Mark Batterson once said, “You’re always one decision away from a totally different life.”
Maham experienced this quite recently and now when she’s happy with her new “different life”, she shares what she went through with everyone she meets.
It all started nine months back when a new girl, Alia, took admission in her college. Soon, she became the centre of attention because of her nice, friendly and talkative personality. However, Maham noted a strange thing about her.
Her mouth, almost all the time, moved as though she was munching on something. When asked, she told Maham she loved eating raw rice as she liked their crisp and starchy taste. Plus, she felt active while chewing them.
For Maham, it was a weird thing that had no logic at all. She knew some people like to chew chewing gum, paan or beetle nuts, etc., but raw rice? She never heard of anyone eating them.
When she got home, curious, she went to the kitchen, opened the cabinet, took some raw rice and put them in her mouth. She munched on them the way Alia did. She found their crispness and starchy sweetness interesting. That evening she made three more visits to kitchen to get rice.
Next day she got a handful of rice, put them in a jar and kept them in a drawer of her study table. No need to tell she had also fallen in the habit of eating them.
Days passed. Months moved on. And Maham started developing some health issues. She felt thirsty all the time regardless of the weather conditions and had to keep a water bottle with her to sip from it. Her skin and hair, once fresh, got dried and rough. She started having toothaches more frequently. Her stomach always felt full. She lost her appetite. Abdominal pain was now a usual matter.
One day she felt severe pain in her belly along with nausea. After tests and ultrasound, the doctor diagnosed it as a partial blockage in her small intestine. He suggested some medicines saying, “Eat them for five days as prescribed, if it still doesn’t get better, we’ll have to operate upon.”
The word “operation” really stuck in her head.
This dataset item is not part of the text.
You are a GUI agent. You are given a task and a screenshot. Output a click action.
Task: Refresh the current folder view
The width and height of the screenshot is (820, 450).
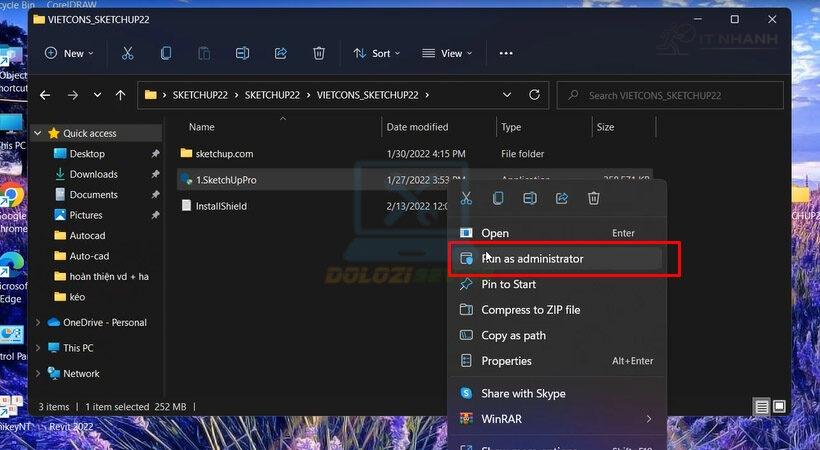[x=534, y=95]
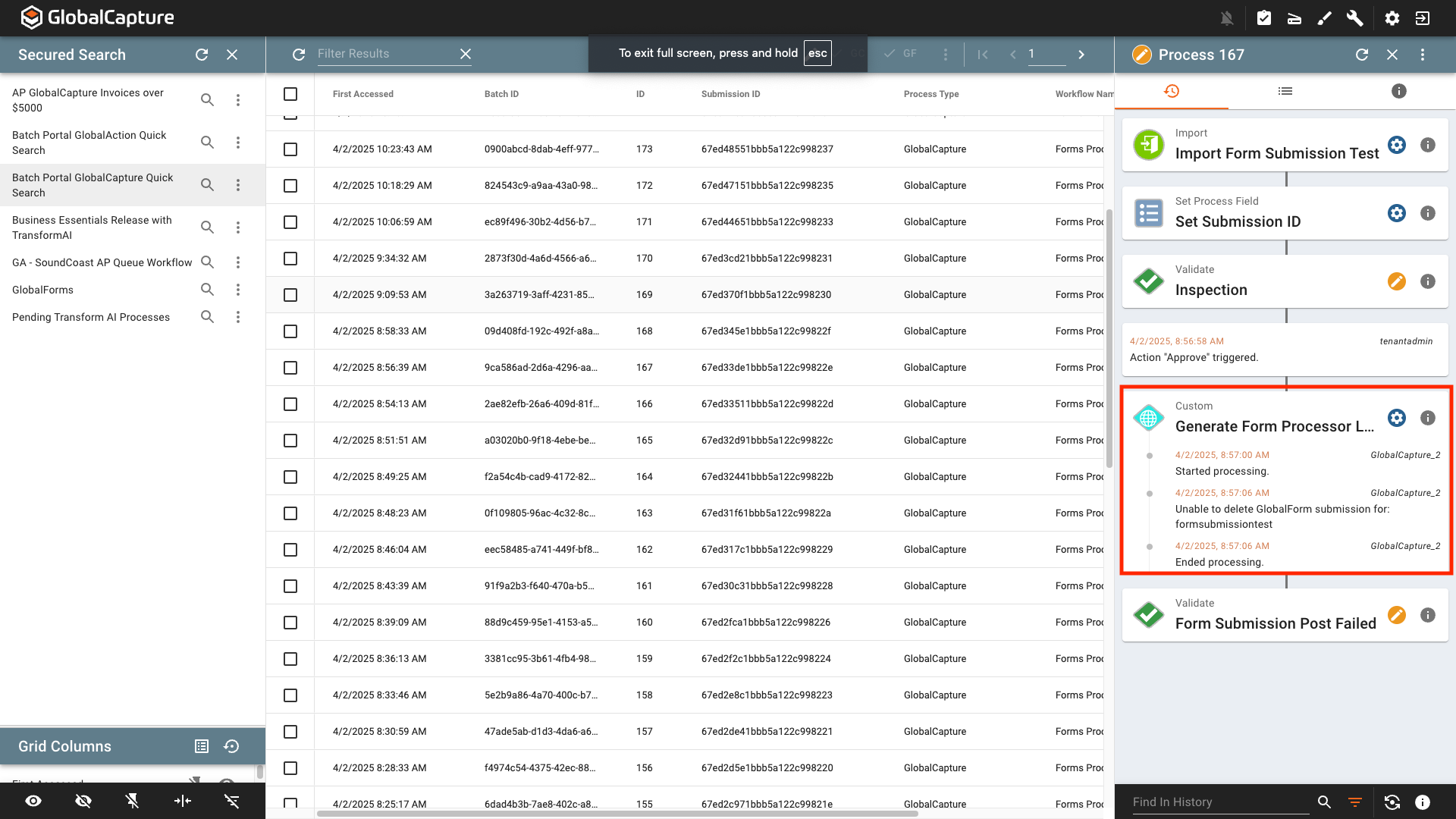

She got scared. She realised that maybe it all happened due to eating raw rice. By this time, it had been eating them for six months.
She couldn’t approach Alia to share her concern because she had left the college only after three months as her father was sent to another city by his office. Both of them had not bothered to exchange their phone numbers while saying goodbye.
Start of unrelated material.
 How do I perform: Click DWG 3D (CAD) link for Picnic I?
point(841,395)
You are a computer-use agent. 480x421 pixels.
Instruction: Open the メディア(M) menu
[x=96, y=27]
That evening, when everyone was away, she opened her laptop and did a Google search for the “consequences of eating raw rice”. What appeared before her eyes was extremely shocking!
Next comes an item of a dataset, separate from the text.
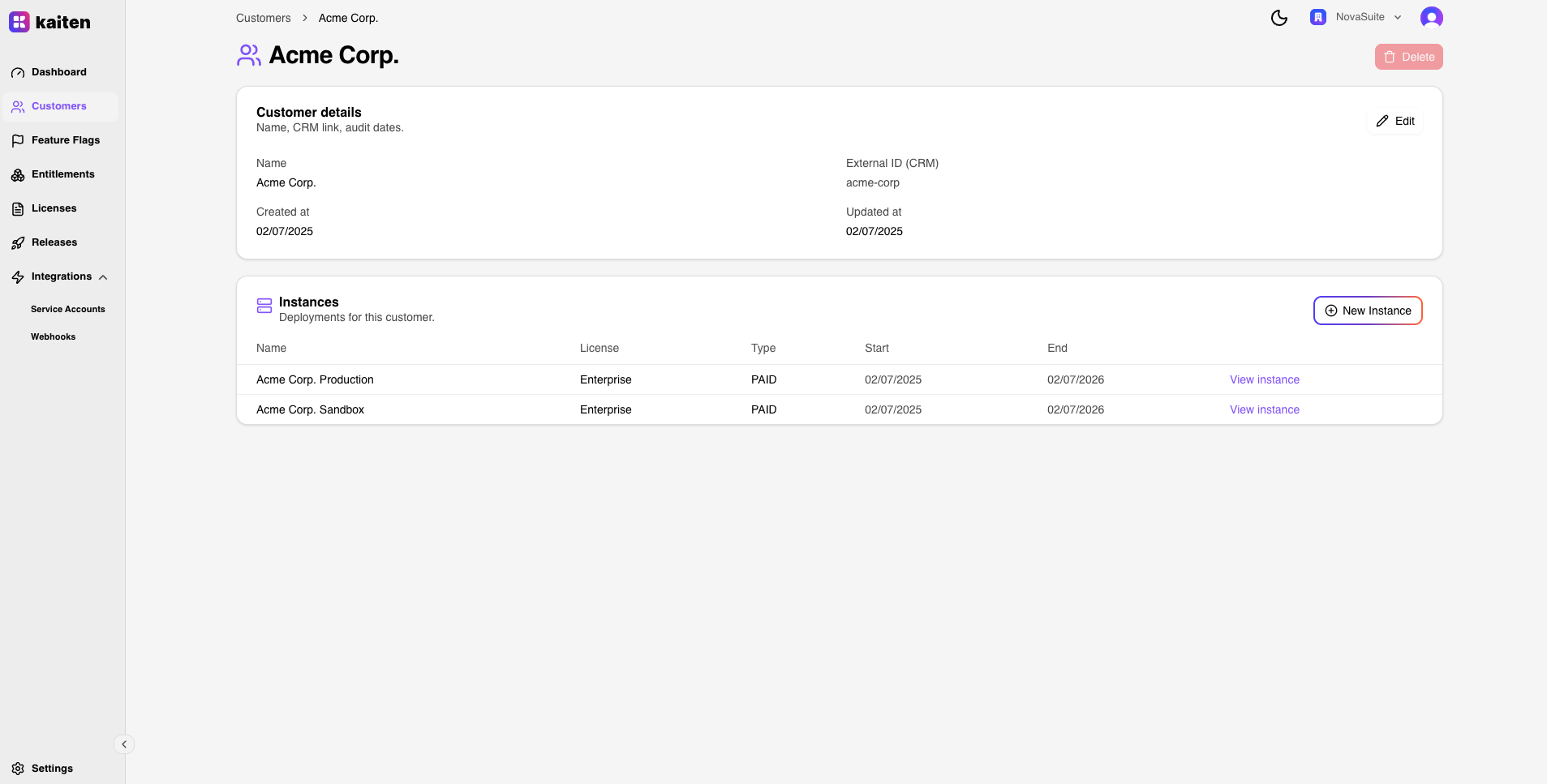
Task: Go to the Webhooks page
Action: tap(54, 336)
She not only came to know about the problems she was suffering from, but also a long list of other problems such as anaemia, weakness, tiredness, worms in the gut, constipation, bleeding from anus, yellowish skin, skinny body, headache, food poisoning, kidney stones, pesticide consumption and lots more!
She learnt that this condition is called ‘pica’ where a person has compulsion to eat non-nutritive things such as sand, paper, wall paint, salt, rice or chalk, etc., due to the deficiency of some minerals and vitamins. Pica might also arise when someone is addicted to eating something nutrition-less because of the texture of the substance. Maham was sure she belonged to the latter category.
Horrified, she took the jar from her drawer, went to the kitchen and emptied it in the rice container. She’s been lucky that her family wasn’t aware of her habit. Finally, she had taken that one decision that made her healthier. Allah had mercy on her and she got better without any surgery.
From then on, she started controlling her urge for munching and when, at times, she felt she was unable to control, she ate almonds or coconut instead of rice. She also learnt about healthier food choices in her routine meals and switched to them. It’s been three months now and she’s happy, healthy and content.